A method based on Monte Carlo simulations and voxelized anatomical atlases to evaluate and correct uncertainties on radiotracer accumulation quantitation in beta microprobe studies in the rat brain.

The beta-microprobe is a simple and versatile technique complementary to small animal positron emission tomography (PET). It relies on local measurements of the concentration of positron-labeled molecules. So far, it has been successfully used in anesthetized rats for pharmacokinetics experiments and for the study of brain energetic metabolism. However, the ability of the technique to provide accurate quantitative measurements using (18)F, (11)C and (15)O tracers is likely to suffer from the contribution of 511 keV gamma rays background to the signal and from the contribution of positrons from brain loci surrounding the locus of interest.
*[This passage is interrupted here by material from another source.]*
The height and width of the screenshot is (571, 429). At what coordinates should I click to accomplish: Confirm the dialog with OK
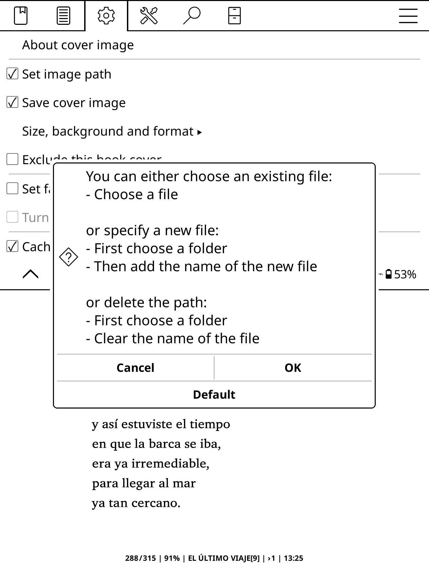(293, 368)
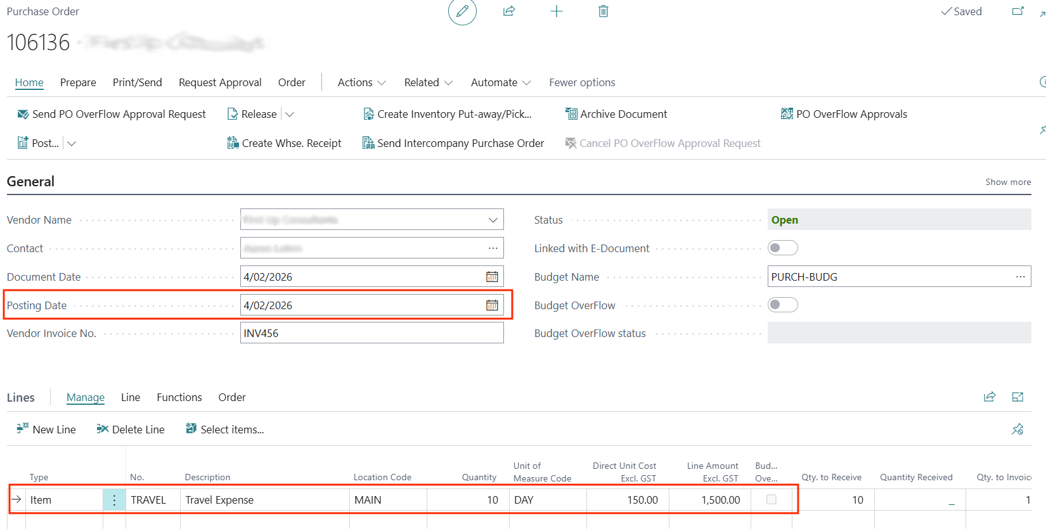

The aim of the present paper is to provide a method of evaluating several parameters, which are supposed to affect the quantification of recordings performed in vivo with this methodology. We have developed realistic voxelized phantoms of the rat whole body and brain, and used them as input geometries for Monte Carlo simulations of previous beta-microprobe reports. In the context of realistic experiments (binding of (11)C-Raclopride to D2 dopaminergic receptors in the striatum; local glucose metabolic rate measurement with (18)F-FDG and H(2)O(15) blood flow measurements in the somatosensory cortex), we have calculated the detection efficiencies and corresponding contribution of 511 keV gammas from peripheral organs accumulation. We confirmed that the 511 keV gammas background does not impair quantification. To evaluate the contribution of positrons from adjacent structures, we have developed beta-Assistant, a program based on a rat brain voxelized atlas and matrices of local detection efficiencies calculated by Monte Carlo simulations for several probe geometries. This program was used to calculate the 'apparent sensitivity' of the probe for each brain structure included in the detection volume. For a given localization of a probe within the brain, this allows us to quantify the different sources of beta signal. Finally, since stereotaxic accuracy is crucial for quantification in most microprobe studies, the influence of stereotaxic positioning error was studied for several realistic experiments in favorable and unfavorable experimental situations (binding of (11)C-Raclopride to D2 dopaminergic receptors in the striatum; binding of (18)F-MPPF to 5HT1A receptors in the dorsal raphe nucleus).